Refugees and Immigrants

Refugees and Immigrants

Last fall the Edgefield Advertiser ran an OpEd about Refugees and Immigrants, and this week the issue has again made national news. Now as it was then, it is easy to say, “That doesn’t affect me. I’m just going to ignore it.” That would be wrong, in several senses. It would be incorrect, even here in Edgefield County; and it would be unethical, since each of us has the responsibility to help to preserve the core values of our nation.

This past week I attended a national educational meeting in Washington, DC, and had the opportunity to visit again at the U. S. Naval Academy in nearby Annapolis. I cherish my time there at the start of a 30-year Navy career, and many whom I met there remain my friends to this day. These include one who retired after serving as Chairman of the Joint Chiefs of Staff during the Bush and then the Obama administrations, Admiral Mike Mullen. Admiral Mullen wrote an OpEd of his own last September, published in the New York Times. The subject was this: “The Wrong Time to Cut Back on Refugees.” In it, Admiral Mullen stated a theme that I suspect all of us picked up in Annapolis and afterward, that our nation “didn’t become a resettlement leader out of pure altruism. By welcoming refugees, the United States revitalizes its democracy and its economy, helps preserve or restore stability in volatile regions of the world, and builds respect. In slashing resettlement,” Admiral Mullen continued, President Trump “is taking a recklessly narrow view of how best to put America first. Shutting out refugees would not only increase human suffering; it would also weaken the country and undermine its foreign policy.” Immigrants formed our national, state, and community identity when they became Americans – not only our immigrant and enslaved ancestors who arrived here centuries ago, but also our predominantly Hispanic new neighbors working in the agricultural sector in Edgefield County. The treatment of new and prospective immigrants and asylum seekers affects us all.

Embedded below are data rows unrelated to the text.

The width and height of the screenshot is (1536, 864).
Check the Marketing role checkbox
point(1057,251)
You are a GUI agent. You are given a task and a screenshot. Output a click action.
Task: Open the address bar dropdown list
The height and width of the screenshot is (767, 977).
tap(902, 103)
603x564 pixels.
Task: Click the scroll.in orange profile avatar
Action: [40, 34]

This week’s news about the administration’s actions purposefully separating children from their mothers seeking asylum at our southern border says a lot about the Trump administration. Many churches including my own national Episcopal church have condemned this policy. The administration insists their actions comply with laws that have been on the books for a decade – laws which set a maximum which the government can do, but which don’t require such actions. The presumption is that the administration cannot be faulted with taking actions which they are allowed but not required to do; the problem is that the law allows them to do it. The solution, they say, is to modify the law to disallow this governmental action, but they will not support such modification unless it also (among other things) includes funding for a border wall. That what we are doing now is horribly wrong seems to be beside the point; they say that they will not stop doing what even the administration agrees is wrong unless some other action is taken that Congress has rejected previously. Such a stance may be designed as part of “The Art of the Deal” with Congress, but only at the price of holding our nation’s ethics hostage along with those innocent children and their heartbroken mothers at the border.

The conclusion remains the same as it was last fall, in that earlier OpEd. More and more Americans are realizing that shutting out refugees and separating children from parents who desperately need our help, is not the way to “Make America Great Again.” We need to listen to people like Admiral Mike Mullen, and to insist that our elected representatives in Washington do the same.